Caffeine-Free Pepsi is a version of Pepsi that omits the caffeine that is customarily part of a cola. The drink has been marketed by PepsiCo since 1982. A sugar-free variant, Caffeine-Free Diet Pepsi, also exists. Caffeine-Free Pepsi is marketed and distincted with a gold colored brand and packaging.

== History ==
The product was introduced under the brand name Pepsi Free in 1982. It was claimed by PepsiCo to be 99.7 percent caffeine free. Diet Pepsi Free, a version based on Diet Pepsi, was also launched. The "Pepsi Free" name was phased out by 1987 and both were rebranded to their present names. As of 1994, it ranked as the tenth most sold soft drink in the United States.

== In popular culture ==
Pepsi Free (as it was then known) was the subject of a scene in the 1985 blockbuster film Back to the Future.

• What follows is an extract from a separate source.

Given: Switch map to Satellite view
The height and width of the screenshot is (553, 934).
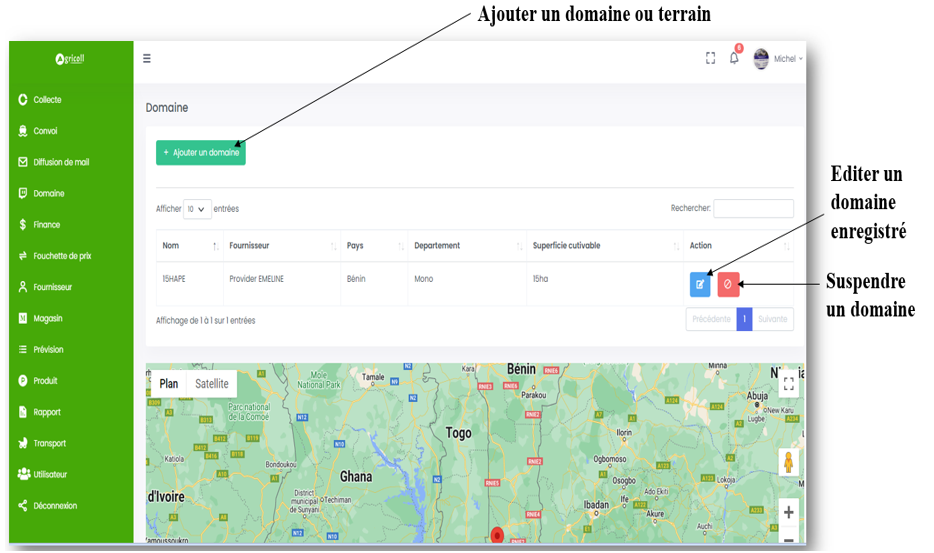Looking at the screenshot, I should tap(211, 384).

Upon entering a café in 1955, Marty McFly (Michael J. Fox) asks for a Tab (Coca-Cola's first version of a sugar-free soft drink, which was not available until 1963) and is told that he cannot have a "tab," unless he orders something. He then asks for a Pepsi Free and is told, "If you want a Pepsi, pal, you're gonna pay for it!" ("Free" is here being mistaken for gratis.).